| THE DATA |
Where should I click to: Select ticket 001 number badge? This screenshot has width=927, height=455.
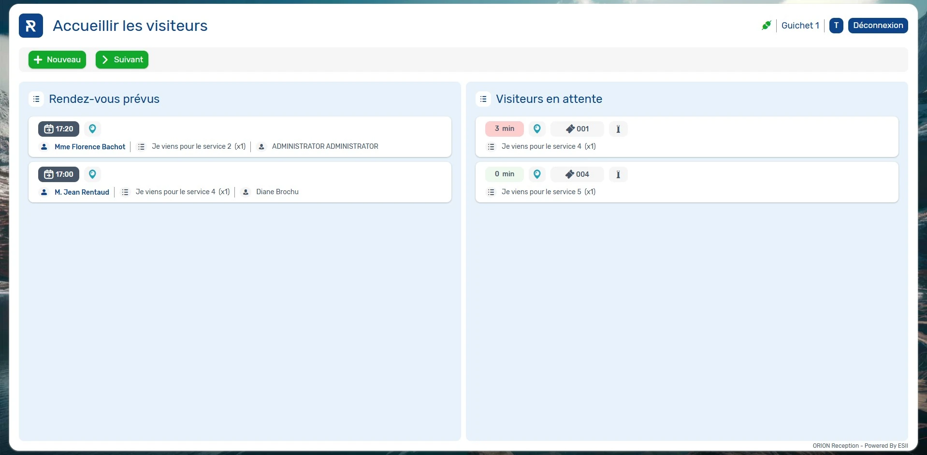point(577,129)
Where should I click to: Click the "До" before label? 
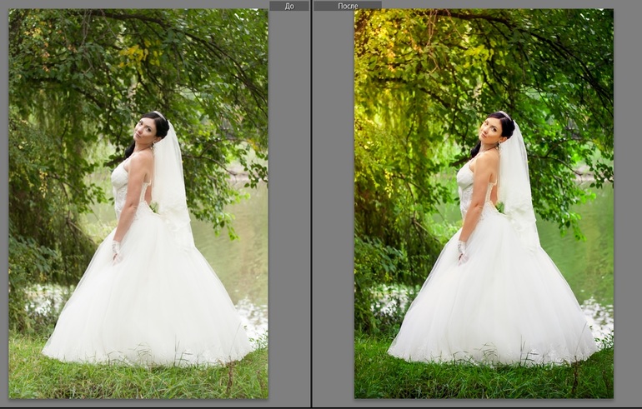click(288, 6)
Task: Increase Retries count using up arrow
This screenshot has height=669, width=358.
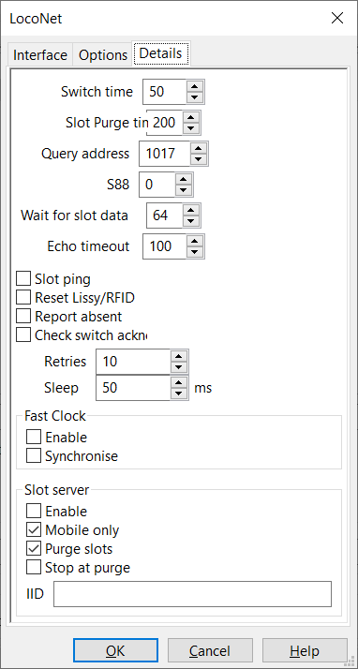Action: 179,356
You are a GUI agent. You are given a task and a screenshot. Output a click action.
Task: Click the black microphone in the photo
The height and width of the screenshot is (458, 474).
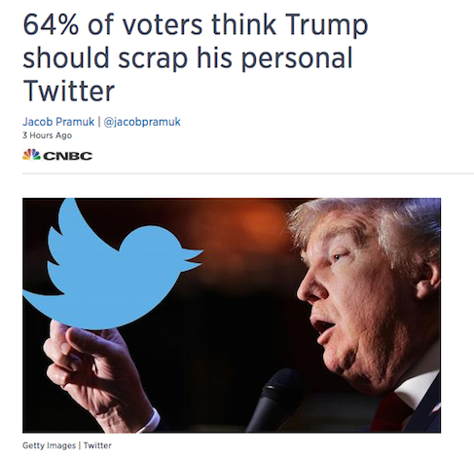coord(275,400)

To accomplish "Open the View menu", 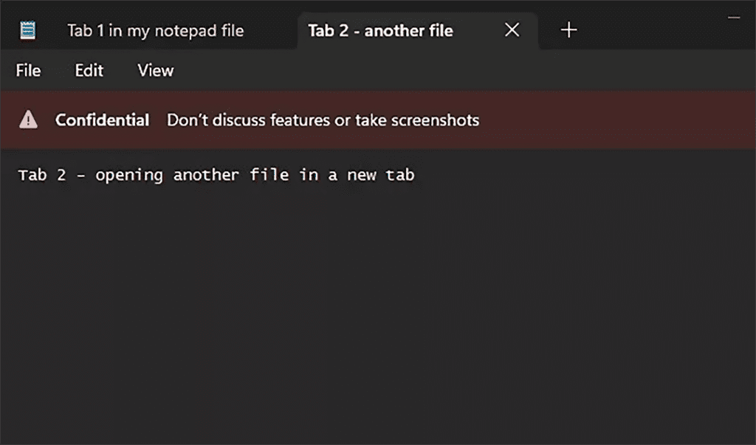I will tap(154, 70).
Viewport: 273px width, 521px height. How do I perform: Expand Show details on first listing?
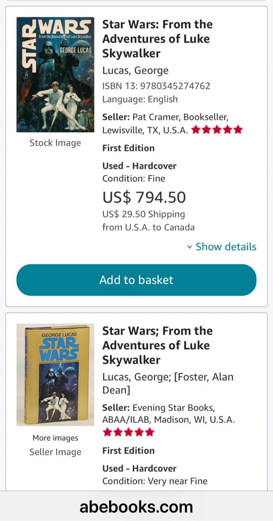(x=226, y=247)
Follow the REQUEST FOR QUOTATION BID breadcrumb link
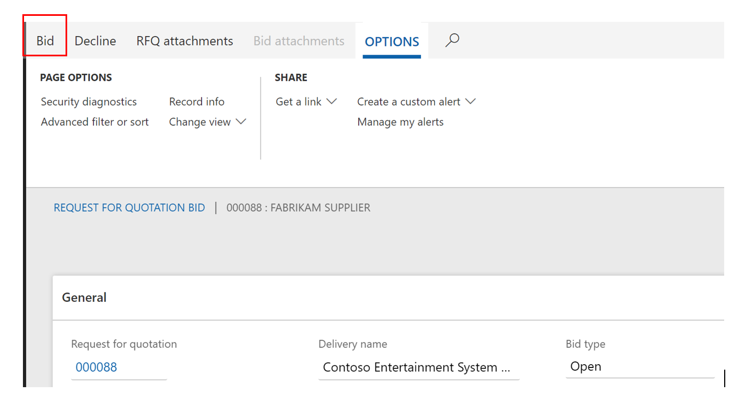This screenshot has width=734, height=397. click(x=129, y=208)
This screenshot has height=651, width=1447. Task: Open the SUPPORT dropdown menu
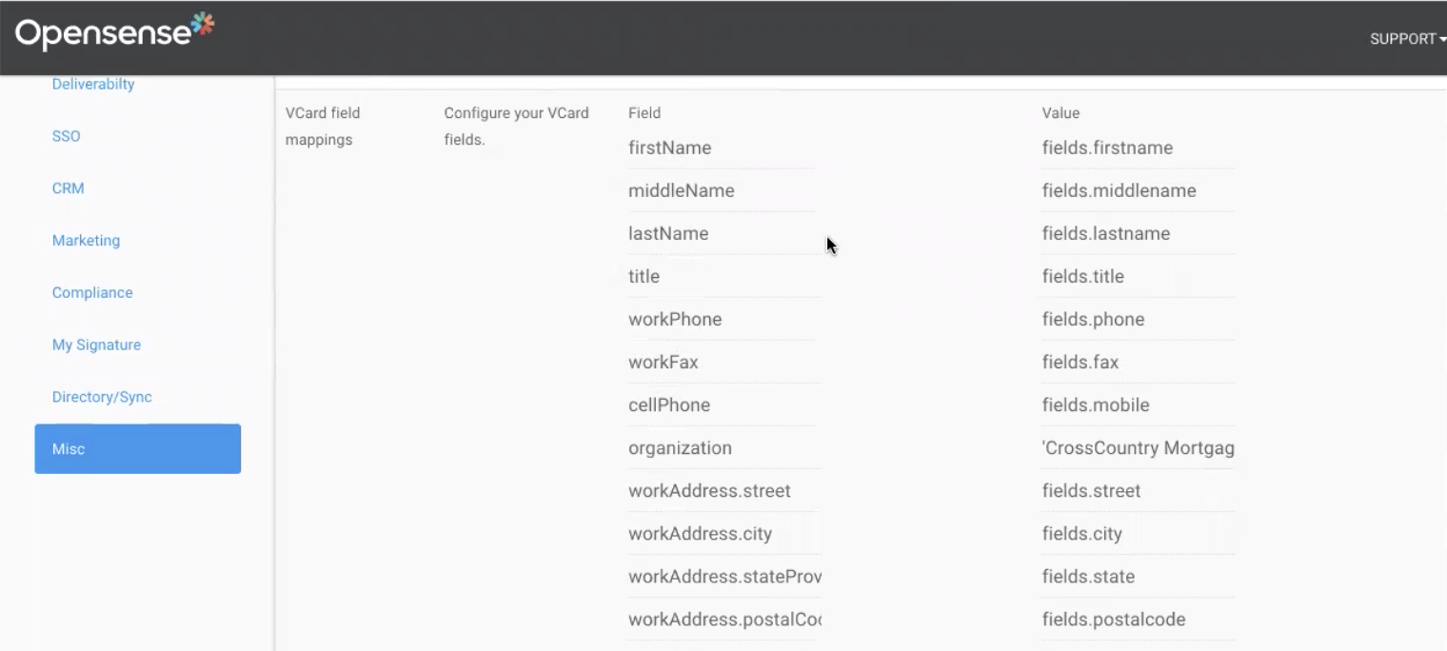pos(1406,39)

| ABOUT THIS EXERCISE |
The range to transcribe runs from the line holding "Viewport: 273px width, 521px" through the final line of the data above; copy it exactly and exclude the pictures.

| WORKED SOLUTION |
Viewport: 273px width, 521px height. How do I perform: Expand Show details on first listing?
(x=226, y=247)
Follow the REQUEST FOR QUOTATION BID breadcrumb link
This screenshot has width=734, height=397. click(x=129, y=208)
This screenshot has height=651, width=1447. Task: Open the SUPPORT dropdown menu
pos(1406,39)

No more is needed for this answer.